Il comico lombardo ospite d'onore dell'ultima giornata al festival ticinese. Le sue dichiarazioni


RENATO POZZETTO - Tra il cinema d'autore e la Fenech
Ho iniziato ad avvicinarmi alla musica, con Cochi Ponzoni e altri, a Gemonio dove le nostre famiglie erano sfollate. Poi a Milano abbiamo iniziato a frequentare un circuito di artisti, proponendo le nostre canzoncine (molto apprezzate, tra l'altro, anche da Lucio Fontana che ci diceva di andare a Sanremo!). Lo facevamo per noi, poi è capitato di conoscere altri artisti, come Jannacci e Fo, e abbiamo poi aperto un cabaret noi, frequentato inizialmente solo da artisti (teneva 25 persone al massimo!). Lavoravamo di giorno, e la sera ci esibivamo. Poi siamo andati al Derby e per 7-8 anni ci siamo occupati - che parolone! - della direzione artistica. Era un ambiente molto creativo, ci divertivamo tra di noi ed è stato naturale attirarne anche altri.

La surrealtà dei nostri numeri è nata come risposta alla classicità della canzoni che si sentivano in tv. Quando siamo arrivati a Canzonissima - con la Carrà che non ci poteva vedere, avrebbe ucciso volentieri Massimo Boldi! - abbiamo evitato il contatto "fisico" inventandoci il numero del periscopio... E abbiamo creato il primo videoclip italiano!

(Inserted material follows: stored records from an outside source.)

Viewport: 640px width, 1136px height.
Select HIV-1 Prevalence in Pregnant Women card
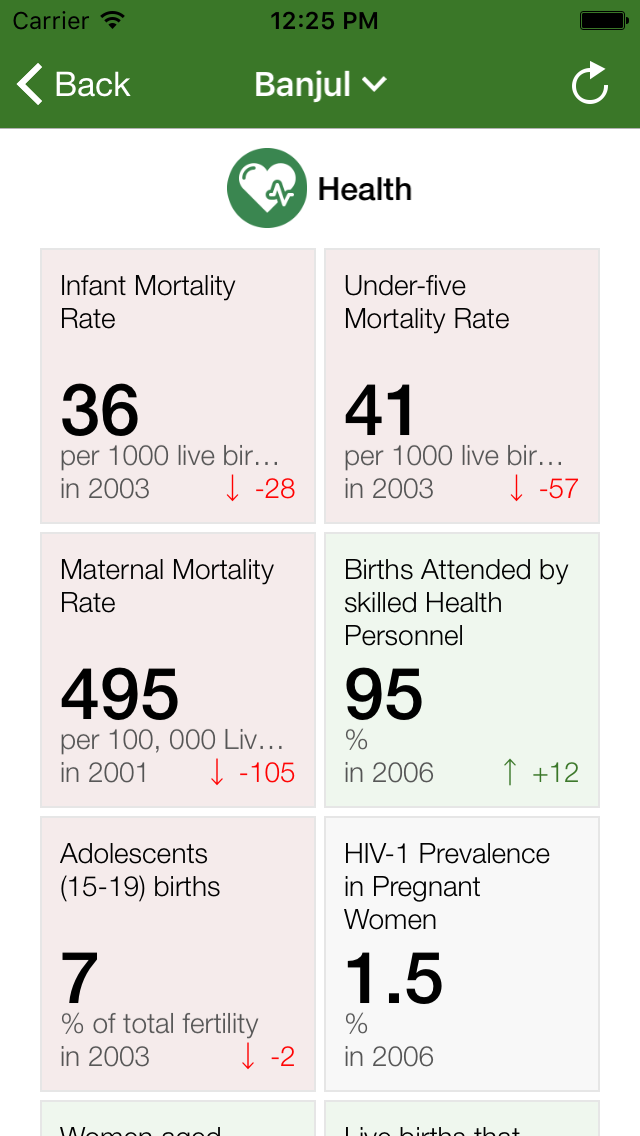pyautogui.click(x=462, y=954)
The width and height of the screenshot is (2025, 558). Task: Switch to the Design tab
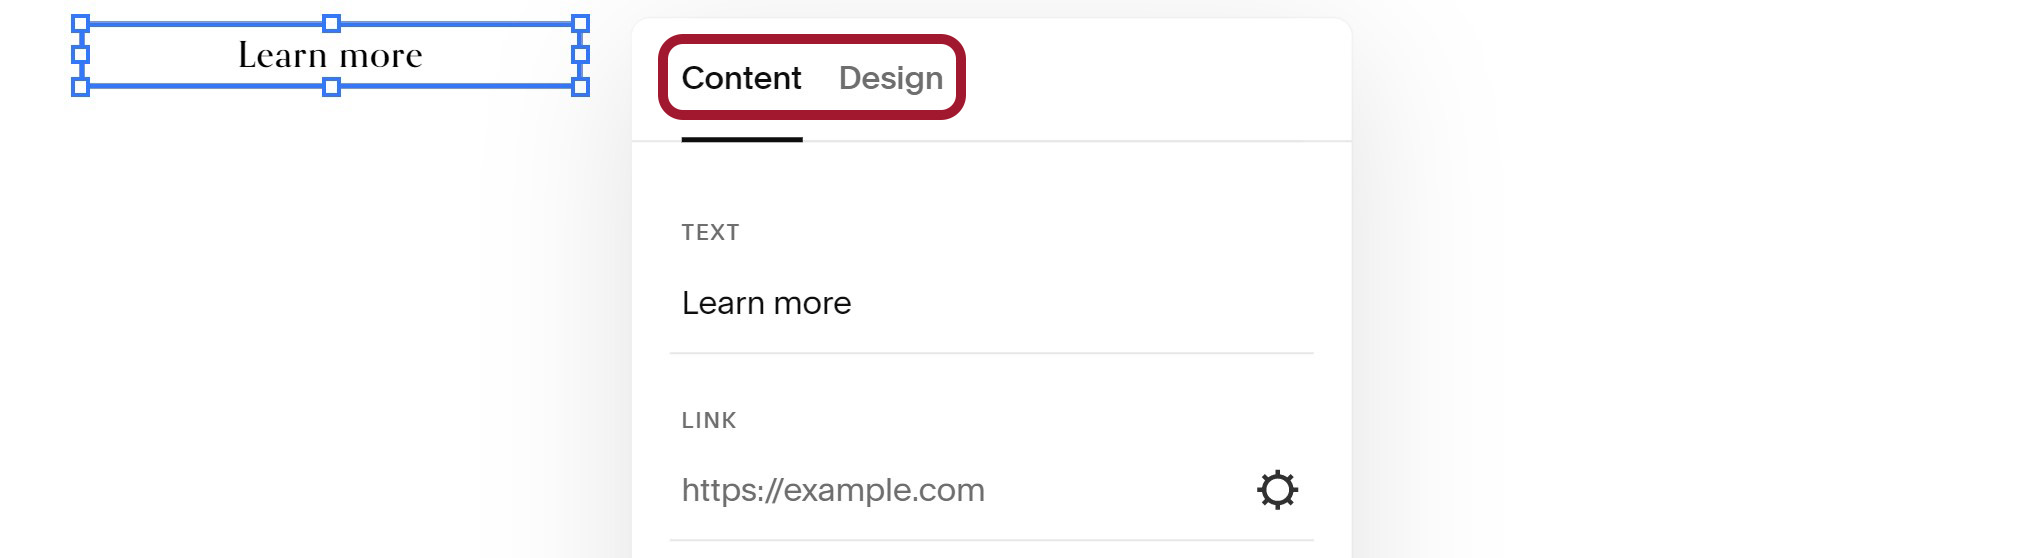pos(890,78)
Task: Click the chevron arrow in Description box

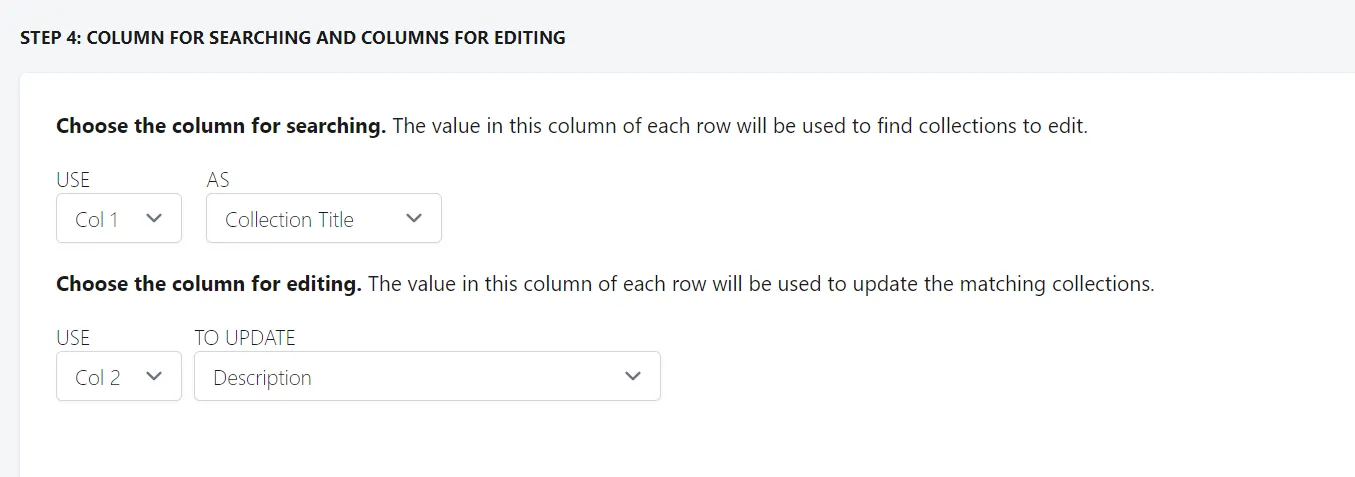Action: coord(632,376)
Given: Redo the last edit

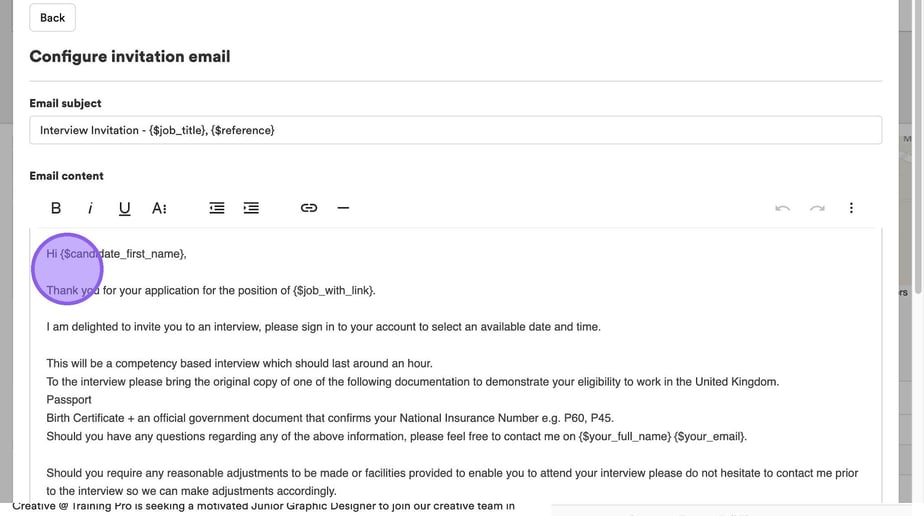Looking at the screenshot, I should click(817, 208).
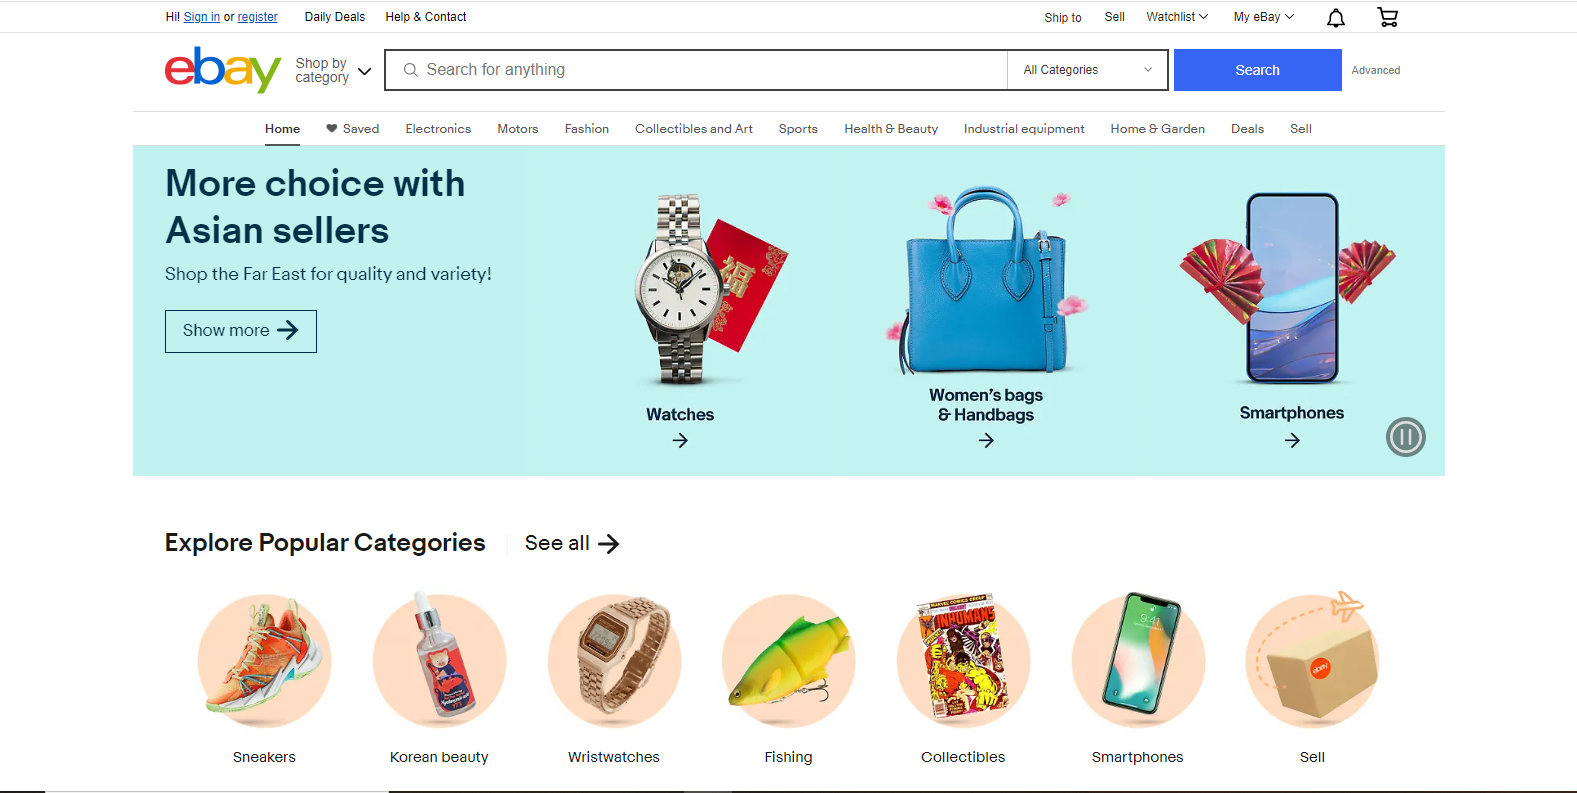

Con il cinema ho sempre avuto un buon rapporto, fin dall'inizio. Mi piaceva essere preciso e soddisfare le esigenze dei registi, ma questo non escludeva il fatto che potessi essere libero e proporre le mie idee.
Di Lattuada ricordo che parlava sempre di alberi, natura e culi: era convinto che parlare con le piante le aiutasse a crescere più sane e rigogliose, io forse sui culi me ne intendevo di più. Era un uomo severo, ma...

Stavo girando "La patata bollente", c'era una scena nudi nella vasca da bagno con Edwige Fenech. Mentre giravamo la scena, il direttore della fotografia ferma tutto perché non funzionava una lampada. Volevo uscire - mi si era "irrigidito" il meccanismo - e invece è uscita lei, si è abbassata l'acqua e... Il tecnico delle luci mi guardò e mi disse: "Certo che l'attore è un lavoro duro!".

Personalmente mi vergogno di aver fatto alcuni film. Per esempio "Le nuove comiche", ero felice di lavorare con Villaggio ma non del film, eppure ha incassato molto.
Non so se i miei film entreranno nella storia del cinema, di certo non li ho fatti per questo. Non mi dispiacerebbe però che fra 30 anni i ragazzi potessero divertirsi ancora riguardando "Il ragazzo di campagna"!